The appellate court found, by the trial court’s own assessment, Reppucci’s motion was not complex either factually or legally.  Prior to the hearing, the trial court noted that it was faced with only two limited issues.

The entry denying the motion to dismiss refers vaguely to “the nature of the issues raised in the motion to suppress,” but it does not specifically discuss those issues.  Rather the focus of the denial was the size of the trial court’s docket.  The appellate court noted that it was not unsympathetic to the time demands on trial court judges, but that alone cannot justify a delay of over 17 months in ruling on a simple suppression motion.

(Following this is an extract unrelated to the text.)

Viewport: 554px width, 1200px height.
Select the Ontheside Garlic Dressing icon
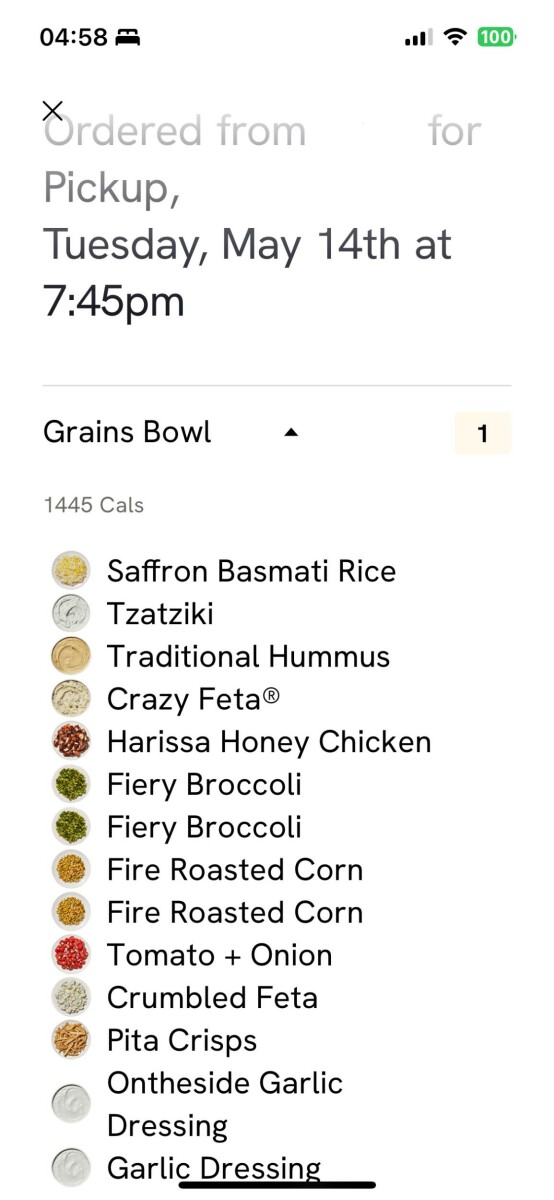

Based on the above, the appellate court reversed the trial court’s decision denying Reppucci’s motion to dismiss and ordered the trial court to discharge Reppucci.

High-Crime Areas And The Fourth Amendment

I think The Kinks said it best through their song Slum Kids when it came to growing up in a tough part of town.

We’re just slum kids, and we know it,

And we never stood a chance.

We were dragged up from the gutter,

From the wrong side of the tracks.

However, living in a tough part of town does not strip you of your 4th Amendment rights, as the 8th District Court of Appeals pointed out in State v. Jackson, 2017-Ohio-1369.

In Jackson, Jackson was stopped by the Narcotic Gang Unit of the Cleveland Police Department.  At the time of the stop, Jackson and two other occupants were in his car that was parked along the side of the road.  Jackson’s vehicle, however, was parked in a high crime area.  Upon approaching Jackson’s vehicle, the detectives observed an open liquor bottle in the vehicle.

During the investigation, the detectives found a loaded handgun in Jackson’s jacket.  Jackson was arrested and charged with carrying a concealed weapon, improperly handling a firearm in a motor vehicle, and having weapons while under disability.

Jackson moved to have the evidence from the stop suppressed.  After hearing all testimony, the trial court overruled Jackson’s motion to suppress.  Jackson filed a timely appeal.

After reviewing the testimony from the motion to suppress hearing, the appellate court found that the state’s case “rests solely on the character of the area.”  State v. Pettegrew, 2009-Ohio-4981.

Specifically, a person parked in a high-crime area does not diminish the requirements of the Fourth Amendment.  State v. Locklear, 2008-Ohio-4247. Acts that are not specifically criminal in character do not become criminal because they are inapposite to their setting and therefore suspicious.  Id.  The setting can inform the officer’s judgment, but it does not make the act criminal.  Id.

The appellate court found that the detective did not articulate a sufficient basis for his reasonable suspicion that a crime was afoot at the time he initiated the investigatory stop.  Rather, the appellate court determined, the detectives initiated the traffic stop based on a mere hunch and their belief that Jackson’s parked vehicle was suspicious based on the character of the area.

Based on that, the appellate court reversed the trial court’s original decision.